The animals keep their distance, eyes reflecting light from shadowed places. Not hostile. Just aware.
Eric shoulders his pack and moves on.
He doesn’t realize where he is until it’s too late to turn back without stepping through it again.
The grass thins abruptly. The ground pales, then whitens.
Bones.
They lie scattered at first, an arm here, a rib cage there, bleached smooth by sun and time. Broken spear shafts poke up from the earth like rotten teeth. Rusted sword fragments half-buried in soil crumble when touched. Armor plates lie twisted, fused by corrosion into shapes that no longer resemble the bodies they once protected.
Eric slows.
Then stops.
This isn’t a battlefield.
It’s a grave without mercy.
He steps carefully, boots crunching softly on fragments that were once men and women. The air feels heavier here, thick with something that prickles at the back of his neck.
Whispers brush the edge of his hearing.
Not words at first. Just impressions. Grief. Resolve. Fury burned down to embers.
Eric swallows and keeps walking.
He does not linger. He does not kneel. He does not touch anything he does not have to. This place does not want reverence.
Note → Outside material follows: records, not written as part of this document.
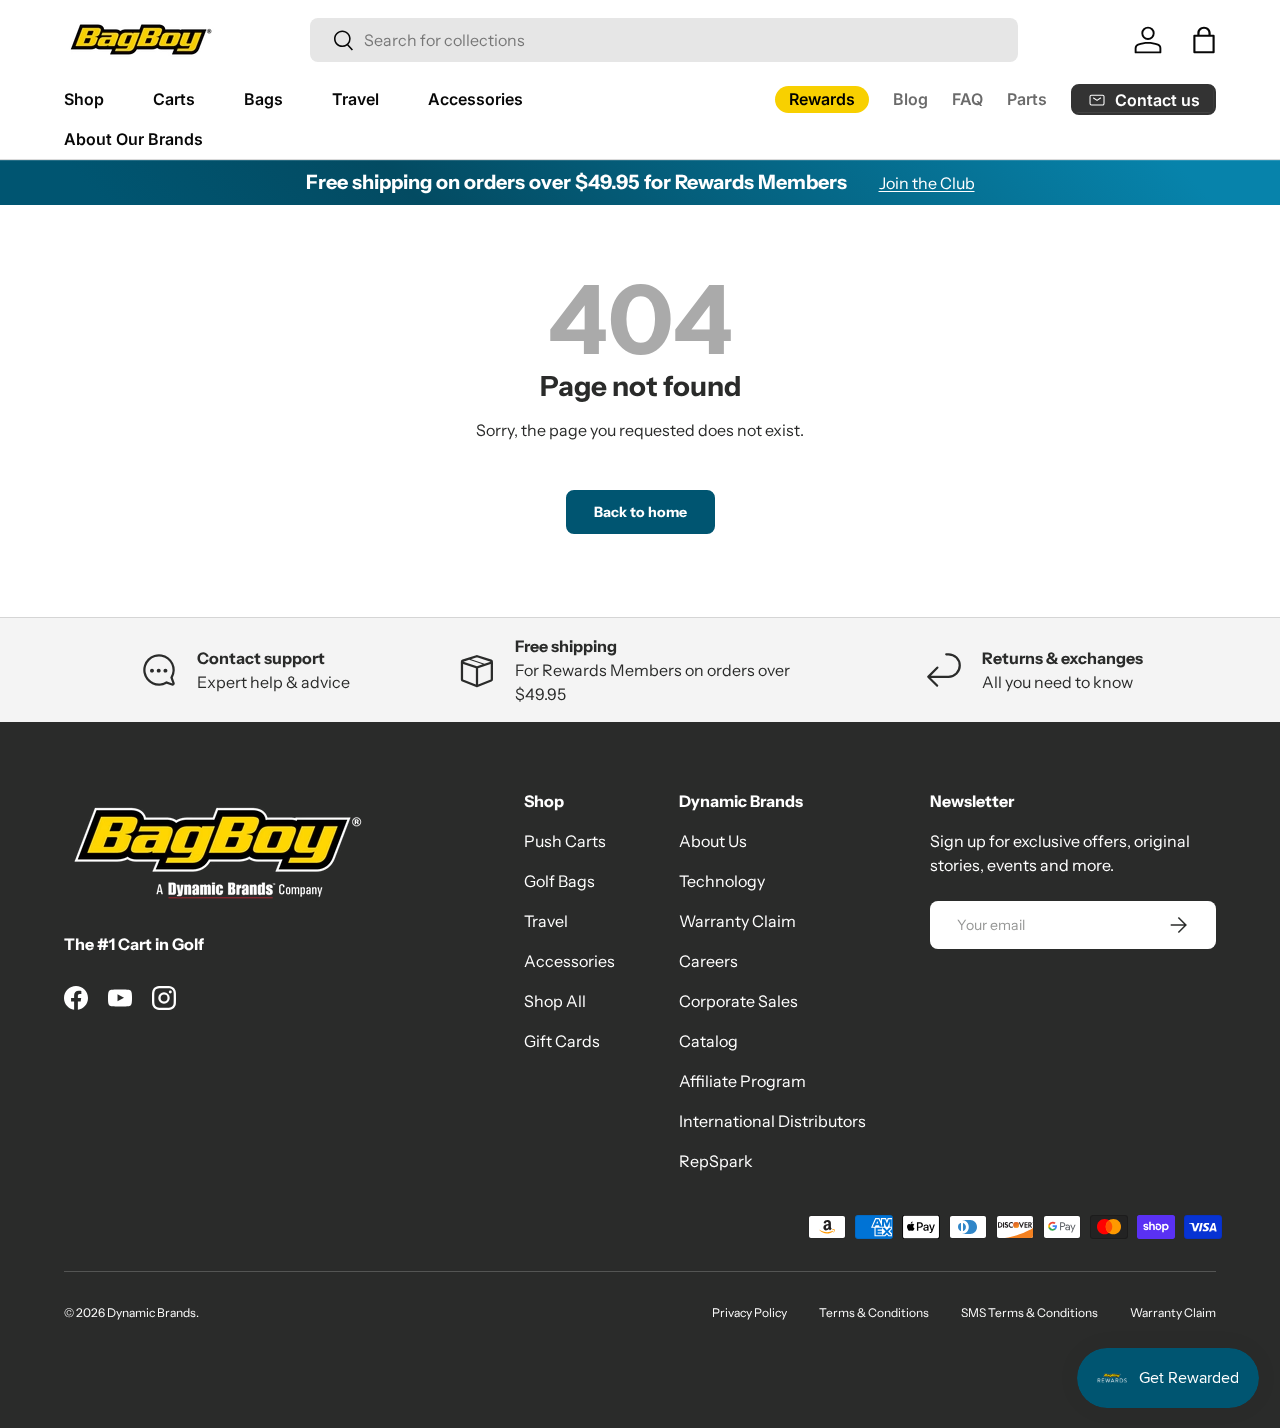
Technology (722, 881)
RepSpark (716, 1161)
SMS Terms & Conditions (1029, 1312)
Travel (355, 99)
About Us (713, 841)
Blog (910, 99)
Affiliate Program (742, 1081)
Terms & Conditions (874, 1312)
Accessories (475, 99)
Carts (174, 99)
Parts (1027, 99)
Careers (708, 961)
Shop (84, 99)
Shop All (555, 1001)
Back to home (640, 512)
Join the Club (927, 183)
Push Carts (565, 841)
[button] (1204, 40)
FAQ (967, 99)
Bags (263, 99)
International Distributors (772, 1121)
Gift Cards (562, 1041)
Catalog (708, 1041)
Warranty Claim (737, 921)
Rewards (822, 99)
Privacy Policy (749, 1312)
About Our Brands (133, 139)
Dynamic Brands (151, 1312)
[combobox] (664, 40)
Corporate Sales (738, 1001)
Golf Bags (559, 881)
It wants remembrance, and he is not ready for that weight.
The whispers follow him anyway.
Hold.
Stand.
Not one step back.
He breaks into a jog, then a run, until the bones thin and finally disappear behind him. Only when the land greens again does the pressure ease.
That night, he camps beneath a crooked tree, exhaustion claiming him the moment he lies down.
Sleep takes him hard.
The dream begins without warning.
Eric stands on a battlefield untouched by decay. Steel gleams. Banners snap in the wind. Mana crackles through the air like lightning caught in glass.
Heroes fight.
Not men pretending at strength, but legends made flesh.
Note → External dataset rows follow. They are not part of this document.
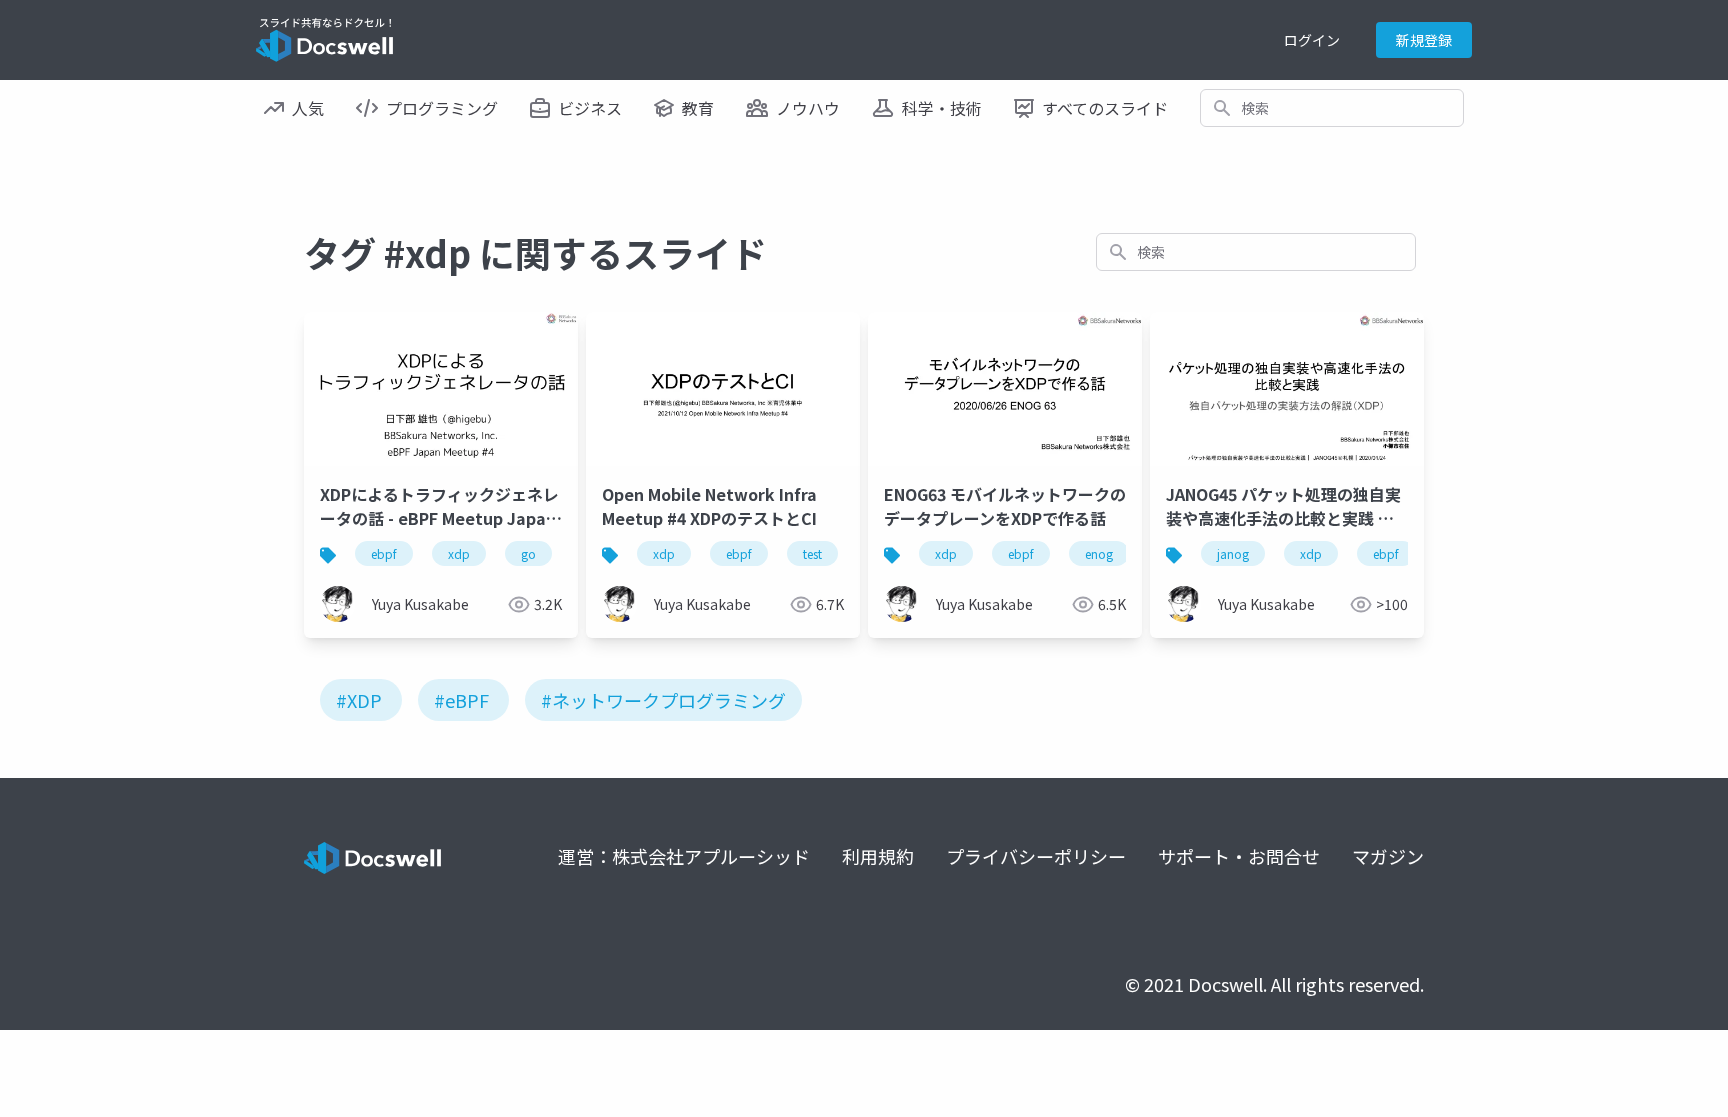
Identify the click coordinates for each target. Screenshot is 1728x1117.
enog (1099, 553)
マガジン (1388, 856)
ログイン (1312, 40)
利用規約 (878, 856)
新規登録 (1424, 40)
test (812, 553)
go (528, 553)
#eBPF (461, 700)
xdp (459, 553)
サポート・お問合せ (1239, 856)
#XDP (359, 700)
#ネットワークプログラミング (663, 700)
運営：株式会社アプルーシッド (684, 856)
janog (1233, 553)
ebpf (384, 553)
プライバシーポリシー (1036, 856)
A woman wreathed in flame carves through ranks with a burning spear, her movements fluid, inevitable. A man clad in shifting stone strides forward, arrows shattering against his skin. Mages bend space, step through impossible angles, rewrite distance with gestures that leave the world gasping.
Mythical beasts fight alongside them.
Dragons wheel overhead, their roars shaking the sky. Beasts of shadow and storm tear into enemy lines. The earth itself rises at command.
Eric watches, breathless.
He sees sword forms he recognizes, his own, clumsy and incomplete, but here they are perfected. Each step is purpose. Each breath is power. Steel sings as it cuts not just flesh, but fate.
Then the battle narrows.
One by one, the legends fall.
Not easily. Not quietly. They die killing other legends, the clash of titans shaking the world until the field is littered with impossible corpses.
At last, only two remain.
A father.
And a son.
They stand apart from the carnage, identical in stance, in build, in the way they hold their swords. The older man’s hair is streaked with silver. His eyes are tired. The younger man’s burns with fire.
Eric’s heart twists.
They circle.
The father studies the son for a long moment, then shakes his head, slow, unmistakable.
Disappointment.
The son’s face crumples. Hurt flashes across it, raw and unguarded. Then it hardens. Anger coils tight. Rage ignites.
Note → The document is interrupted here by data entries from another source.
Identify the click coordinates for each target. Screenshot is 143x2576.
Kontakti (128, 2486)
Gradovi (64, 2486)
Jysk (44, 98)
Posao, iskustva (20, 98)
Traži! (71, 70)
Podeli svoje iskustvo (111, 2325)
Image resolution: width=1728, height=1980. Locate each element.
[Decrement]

He screams and launches forward, pouring everything he is into a single, devastating strike, mana, fury, love twisted into hatred.
The father turns. Does not block. Does not evade. The blow lands. Time slows.
Eric sees the blade pierce the older man’s chest, sees blood bloom like a dark flower. The father exhales, something like relief crossing his face.
He falls.
Only as the son staggers, shock dawning too late, does Eric see the truth.
The father’s sword juts from the son’s chest.
They die together.
The battlefield goes silent.
Eric wakes with a gasp, heart hammering, the question screaming in his mind.
Why?
The fire has burned down to embers. Dawn stains the sky pale gold. Eric sits up, shaking, the dream clinging to him like frost.
Why would a father allow himself to die, to kill his own son?
What wrong was so great that it demanded both of them gone?
The whispers from the battlefield echo faintly in his memory.
Eric grips Mara’s stone in his hand, grounding himself.
“I don’t understand,” he whispers to the morning.
The land does not answer.
But somewhere, deep beneath forgotten stones and broken systems, something listens.